Monday, Sep. 17, 2001
The Great Society
By Stephen Koepp, Deputy Managing Editor
Lisa Beyer, our Society editor, knows something about the tricky business of squeezing people into categories. She has successfully defied being put into a pigeonhole herself, having worked as a muckraking journalist in Singapore, later as our Jerusalem bureau chief and more recently as an editor of TIME cover stories ranging from human cloning to the life of Jesus. A native of Louisiana and graduate of the University of Texas, she has tried other walks of life, including delivering pizza and running a computer magazine. Lisa's breadth of interests--and standard of excellence--came in handy for editing this week's chapter of America's Best, the third in our series on people at the top of their fields.
In making choices for this installment, on Society and Culture, Lisa and assistant managing editor Priscilla Painton enlisted dozens of staff members with whom they led "unending debates that began months ago," says Beyer. First they chose the categories, including such traditional roles as athlete and teacher, but they also strived to explore some professions for which there are rarely any academic degrees or award programs, such as best advice columnist and best feminist. Then came the process of naming names. "In our staff meetings I had to actually limit the time we'd devote to America's Best because otherwise we wouldn't get any other business done," says Beyer. "It was too much fun talking and arguing about great people.
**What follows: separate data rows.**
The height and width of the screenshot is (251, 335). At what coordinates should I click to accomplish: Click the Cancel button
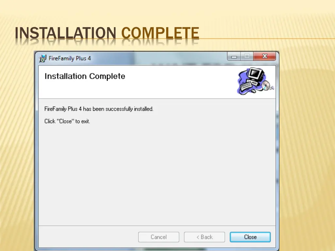(159, 237)
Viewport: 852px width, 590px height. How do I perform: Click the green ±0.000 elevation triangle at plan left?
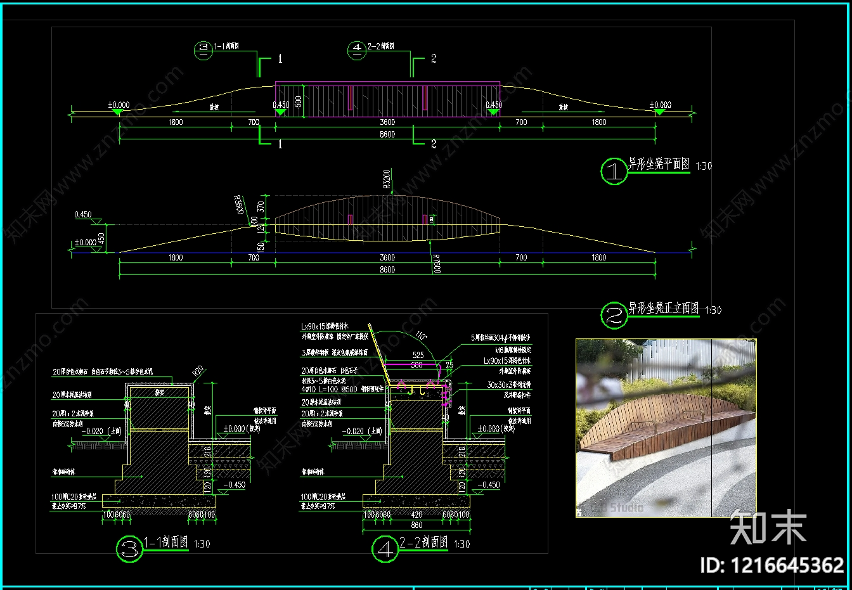pyautogui.click(x=117, y=112)
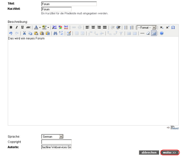Toggle underline formatting
This screenshot has height=160, width=196.
coord(22,28)
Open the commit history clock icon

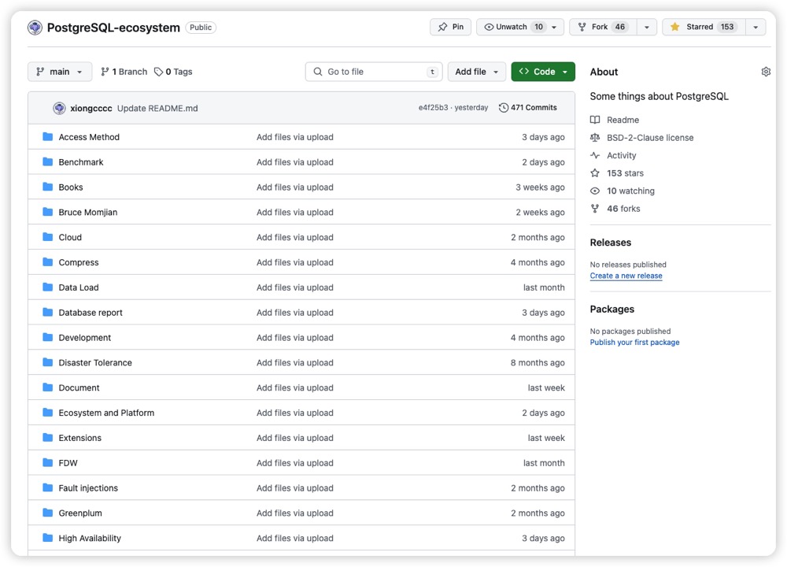[504, 108]
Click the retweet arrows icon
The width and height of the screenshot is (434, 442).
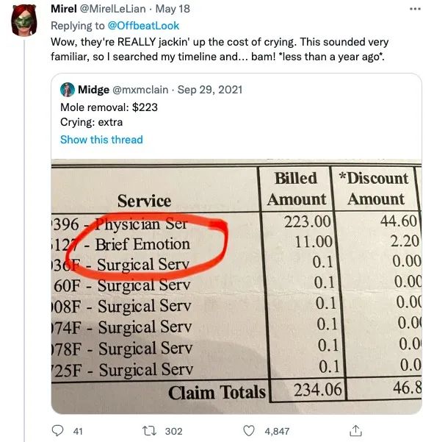pos(148,431)
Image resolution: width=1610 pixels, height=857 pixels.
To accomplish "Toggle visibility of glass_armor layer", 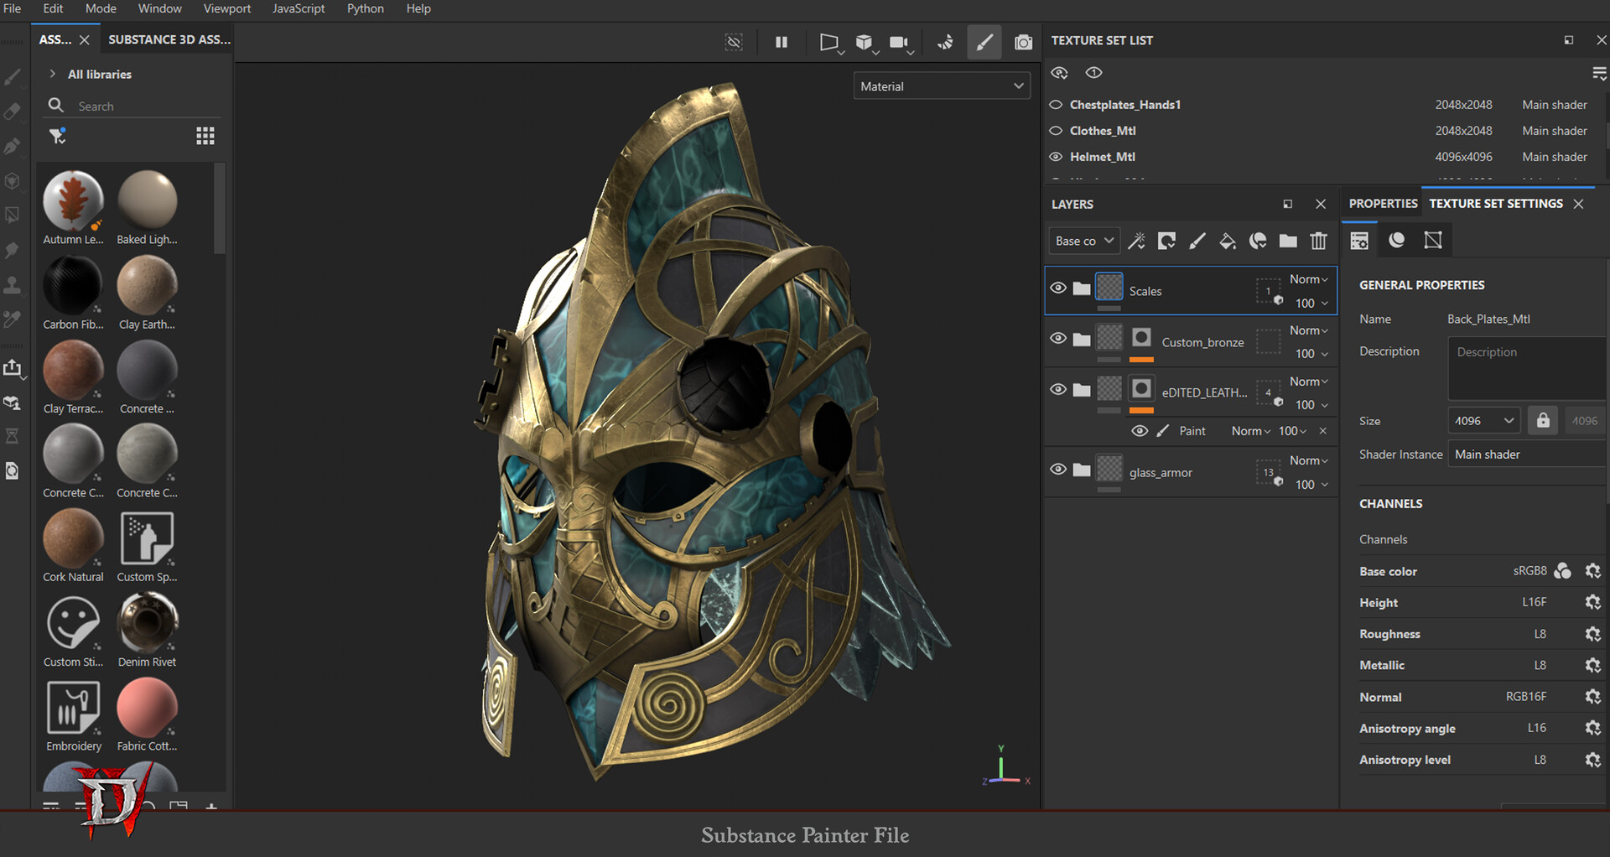I will point(1058,470).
Listening, you learn something about what people care about and know about most. Sports, food and humor: that's where the most passionate exchanges took place. Of course, there's a lot of subjectivity in these choices."
That's where some homework was called for. To choose America's best preacher, religion writer David Van Biema consulted experts in many denominations and spent hours watching tapes, searching for the most electrifying proclaimer of the Gospel. "Many were terrific, but the [T.D.] Jakes tape affected me profoundly," he recalls. "When I got down to the Superdome to hear him preach in person, I found him amazing. It was the mastery and the beauty of the thing."
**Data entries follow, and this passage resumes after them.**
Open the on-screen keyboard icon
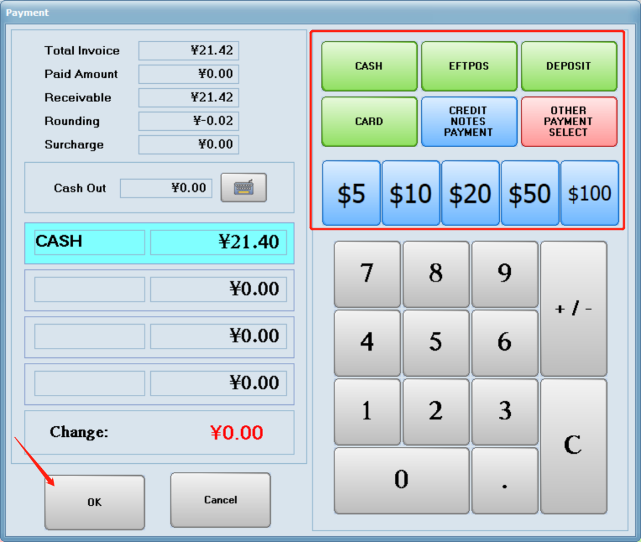 coord(244,188)
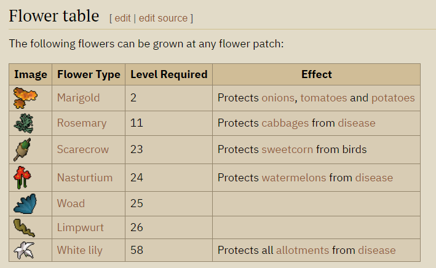
Task: Click the White lily image icon
Action: pos(24,250)

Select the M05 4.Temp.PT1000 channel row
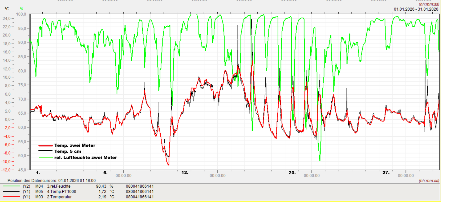61,192
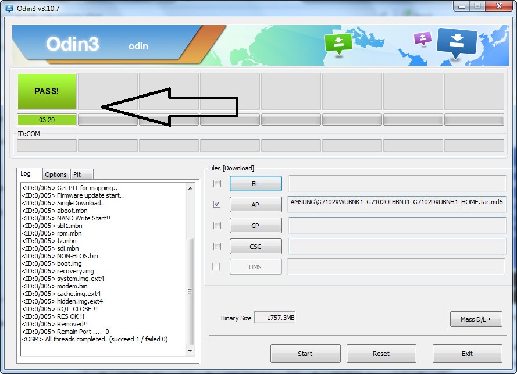The height and width of the screenshot is (374, 517).
Task: Enable the CSC checkbox
Action: [x=217, y=246]
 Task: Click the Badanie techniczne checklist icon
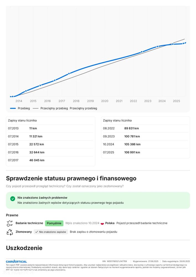[10, 223]
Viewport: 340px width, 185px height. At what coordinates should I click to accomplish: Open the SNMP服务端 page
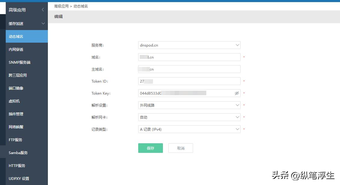[x=18, y=62]
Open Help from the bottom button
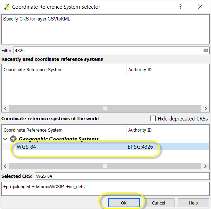Viewport: 211px width, 209px height. [x=193, y=203]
Indeed, while our previous chapter of America's Best focused on the steely intellectualism of science, our journalists found that this one had a powerful emotional component. When writer-reporter Josh Tyrangiel interviewed Duke basketball coach Mike Krzyzewski about influences on his life, he spoke tearfully about his mom, showing a rarely seen side of the indomitable Coach K. "I've watched his Duke teams physically and psychologically destroy my beloved Maryland Terrapins for years now," says Tyrangiel. "During the interview, I felt like I should be the one crying." Observes Beyer: "The thing that struck me as the most common element running through this group was a kind of fundamental humanity. Take our best humorist, David Sedaris. He sends up his family members in shocking ways, but still you can tell, reading him, that his loved ones are really loved."
In coming installments, we will bring you our choices for America's Best in Business and Technology, and Politics and Community. We hope you'll find them as categorically fascinating as we do.